The SGA scaffolder can build scaffolds from multiple libraries of different insert size. To start, you need to align the reads for each library to the input contigs/scaffolds. I recommend using BWA.

For example, lets say you have the following BAM files:

lib.fragment.400bp.bam
lib.matepair.3kb.bam
lib.matepair.8kb.bam

First, create a .de file for each library using sga-bam2de.pl (located in the bin/ directory):

sga-bam2de.pl --prefix lib.fragment.400bp -n 5 -m 200 lib.fragment.400bp.bam
sga-bam2de.pl --prefix lib.matepair.3kbp -n 5 -m 200 lib.matepair.3kbp.bam
sga-bam2de.pl --prefix lib.matepair.8kbp -n 5 -m 200 lib.matepair.8kbp.bam

The -n 5 parameter indicates 5 read pairs are required to create a contig-contig link. -m 200 indicates that only contigs at least 200bp in length will be scaffolded.

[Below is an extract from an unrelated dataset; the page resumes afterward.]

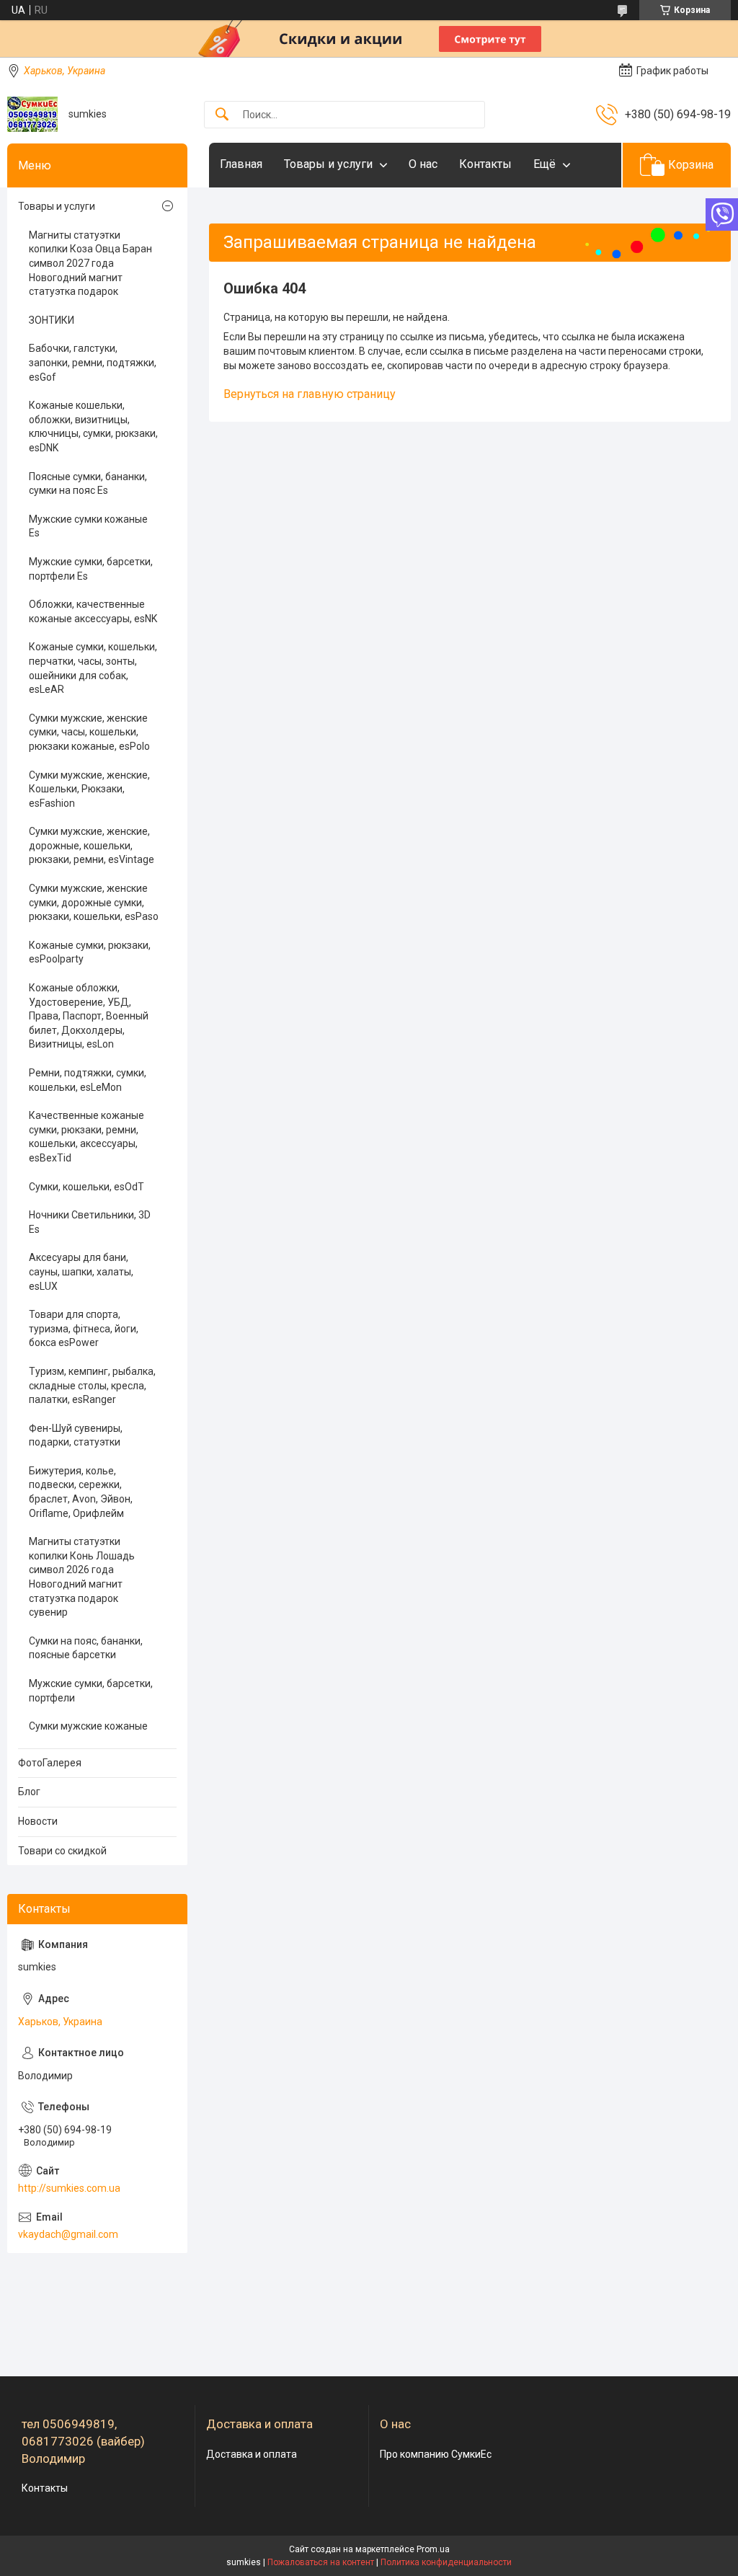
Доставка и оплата (251, 2454)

Next, make an astat file from the highest coverage library. Typically this will be the short-insert fragment library.

samtools sort lib.fragment.400bp.bam lib.fragment.400bp.refsort
sga-astat.py -m 200 lib.fragment.400bp.refsort.bam > contigs.astat

Finally, you can perform the scaffolding:

sga scaffold -m 200 -a contigs.astat --pe lib.fragment.400bp.de --mate lib.matepair.3kb.de --mate lib.matepair.8kb.de -o multiple.libs.scaf contigs.fa
sga scaffold2fasta --write-unplaced -m 200 -o scaffolds.fa --use-overlap -a final-graph.asqg.gz multiple.libs.scaf

If you are scaffolding contigs that were not produced by sga assemble, you can replace -a final-graph.asqg.gz with -f contigs.fa in the final sga scaffold2fasta step.

Warnings

Long insert mate pair libraries can often contain contamination by short-insert fragments. These contaminating reads often have the opposite paired end orientation (FR) as the expected mate reads (RF). If the proportion of FR reads is greater than that of the RF mate reads, the distance estimation step can fail. In this case, the scaffolds will probably not improve when given the mate reads. For each library a .hist file will be produced, with a simple histogram of the insert sizes found in the library. This can be used to QC the library during the scaffolding process.